Given request => Arrange every line of the records below as a single numbered list, omitting any blank lines. Leave the pictures out of the answer.

Data for this task =>
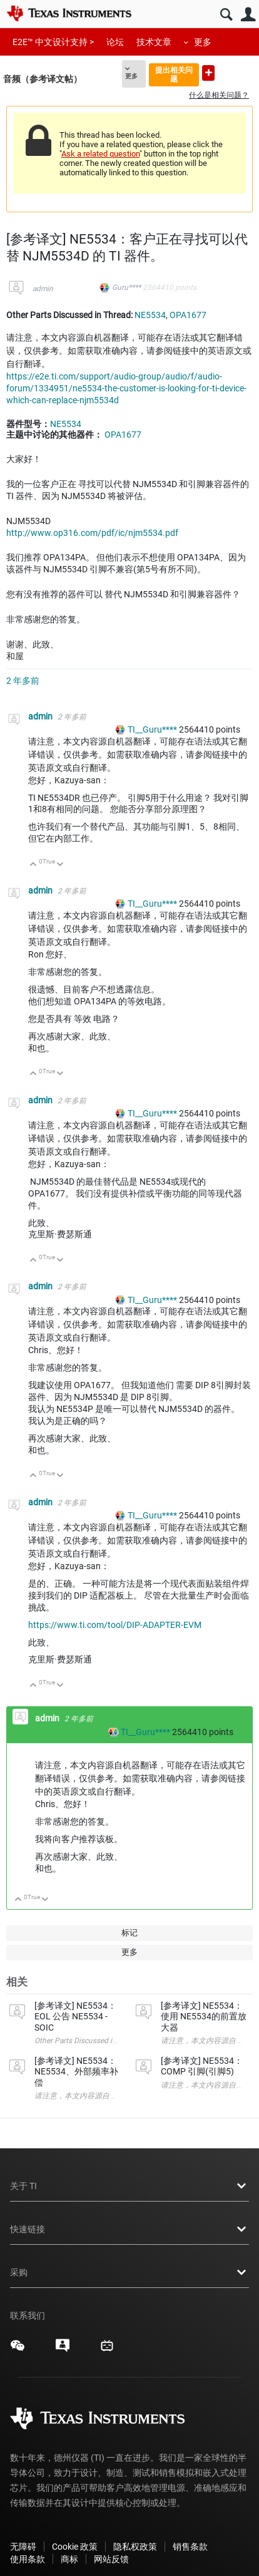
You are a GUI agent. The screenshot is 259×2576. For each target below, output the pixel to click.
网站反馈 (111, 2559)
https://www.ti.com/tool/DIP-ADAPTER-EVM (114, 1625)
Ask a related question (100, 153)
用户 (248, 15)
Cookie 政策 (75, 2547)
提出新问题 (208, 73)
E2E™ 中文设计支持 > (53, 42)
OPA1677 (188, 315)
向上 (33, 865)
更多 (202, 42)
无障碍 (23, 2547)
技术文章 (153, 42)
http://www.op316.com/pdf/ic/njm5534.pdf (92, 533)
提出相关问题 (174, 74)
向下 (60, 865)
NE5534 (150, 315)
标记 (129, 1932)
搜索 (226, 15)
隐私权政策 (135, 2547)
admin (43, 288)
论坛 (115, 42)
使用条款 (27, 2559)
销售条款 (190, 2547)
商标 (69, 2559)
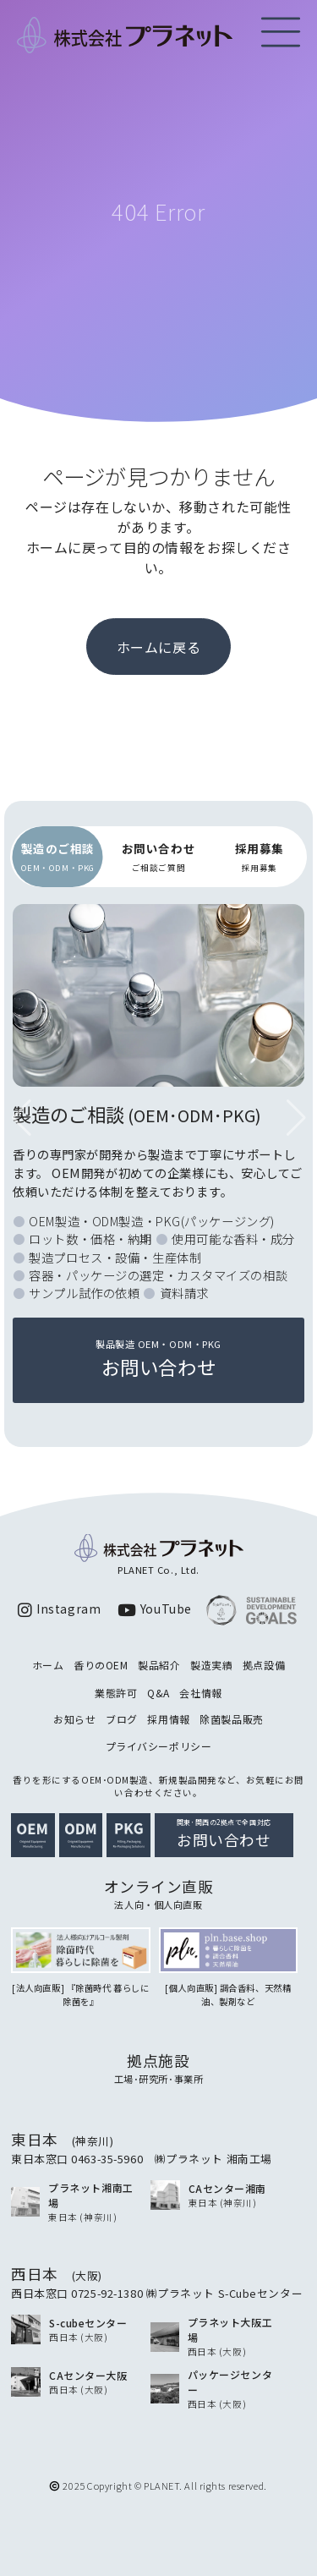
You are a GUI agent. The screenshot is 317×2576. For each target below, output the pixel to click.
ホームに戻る (158, 647)
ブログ (122, 1719)
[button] (296, 1118)
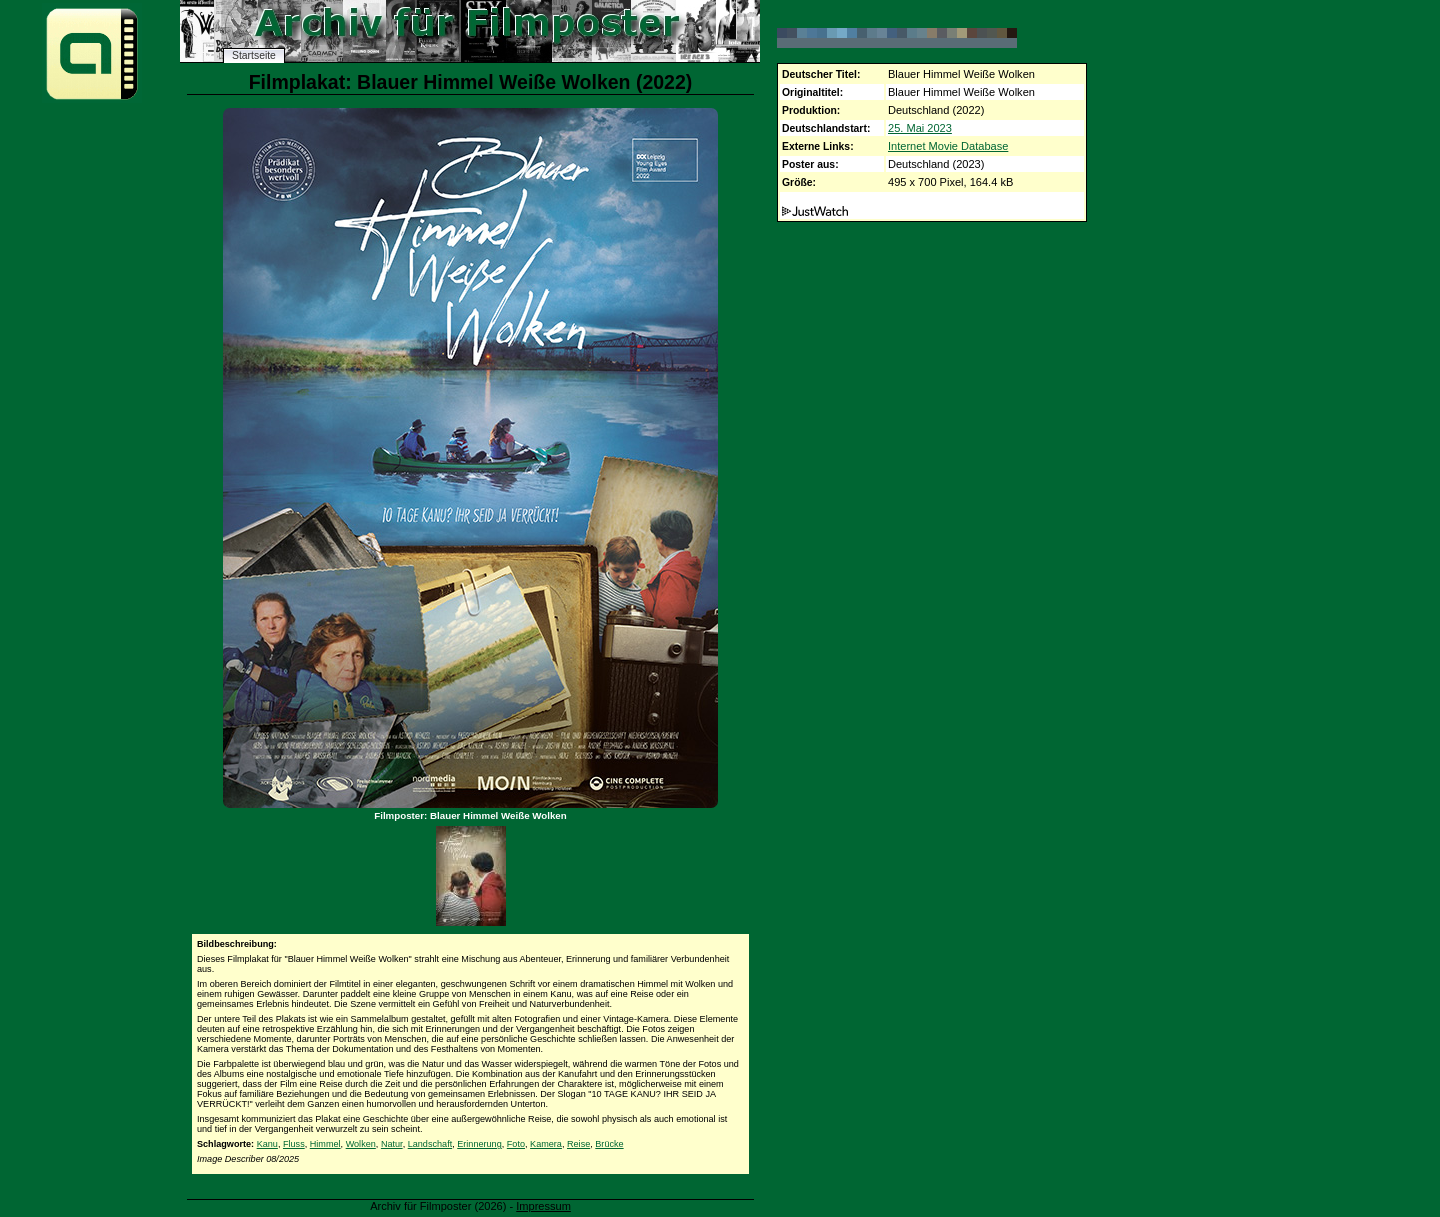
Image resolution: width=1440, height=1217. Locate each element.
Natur (392, 1144)
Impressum (543, 1206)
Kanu (267, 1144)
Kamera (546, 1144)
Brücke (609, 1144)
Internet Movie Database (948, 146)
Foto (516, 1144)
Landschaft (430, 1144)
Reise (578, 1144)
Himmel (325, 1144)
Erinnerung (479, 1144)
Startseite (254, 55)
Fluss (294, 1144)
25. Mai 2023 (920, 128)
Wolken (361, 1144)
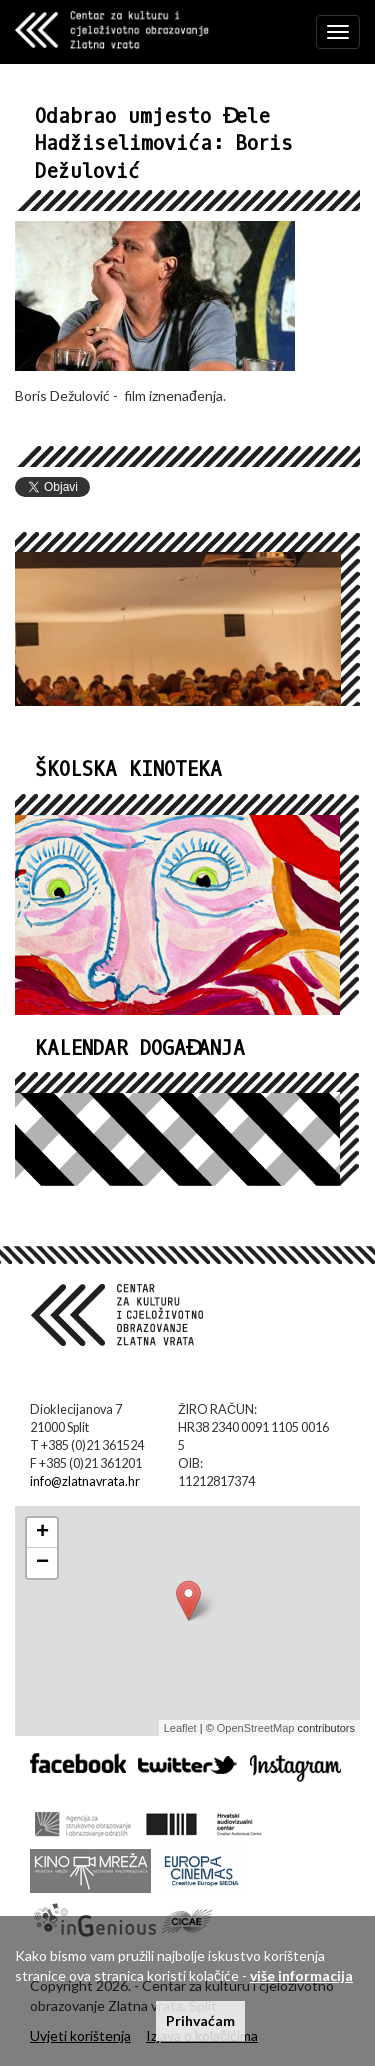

Final answer =>
1. You are a GUI agent. The screenshot is 259×2576. For each target below, output the pixel to click.
2. 网站反馈 (111, 2559)
3. https://www.ti.com/tool/DIP-ADAPTER-EVM (114, 1625)
4. Ask a related question (100, 153)
5. 用户 (248, 15)
6. Cookie 政策 (75, 2547)
7. 提出新问题 (208, 73)
8. E2E™ 中文设计支持 > (53, 42)
9. OPA1677 (188, 315)
10. 向上 (33, 865)
11. 更多 (202, 42)
12. 无障碍 (23, 2547)
13. 技术文章 (153, 42)
14. http://www.op316.com/pdf/ic/njm5534.pdf (92, 533)
15. 提出相关问题 (174, 74)
16. 向下 (60, 865)
17. NE5534 (150, 315)
18. 标记 (129, 1932)
19. 搜索 (226, 15)
20. 隐私权政策 (135, 2547)
21. admin (43, 288)
22. 论坛 (115, 42)
23. 使用条款 (27, 2559)
24. 销售条款 (190, 2547)
25. 商标 (69, 2559)
26. You are a GUI agent. The screenshot is 317×2576. For each target below, output the pixel to click.
27. ホームに戻る (158, 647)
28. ブログ (122, 1719)
29. [button] (296, 1118)
30. Image resolution: width=1440, height=1217. Locate each element.
31. Natur (392, 1144)
32. Impressum (543, 1206)
33. Kanu (267, 1144)
34. Kamera (546, 1144)
35. Brücke (609, 1144)
36. Internet Movie Database (948, 146)
37. Foto (516, 1144)
38. Landschaft (430, 1144)
39. Reise (578, 1144)
40. Himmel (325, 1144)
41. Erinnerung (479, 1144)
42. Startseite (254, 55)
43. Fluss (294, 1144)
44. 25. Mai 2023 (920, 128)
45. Wolken (361, 1144)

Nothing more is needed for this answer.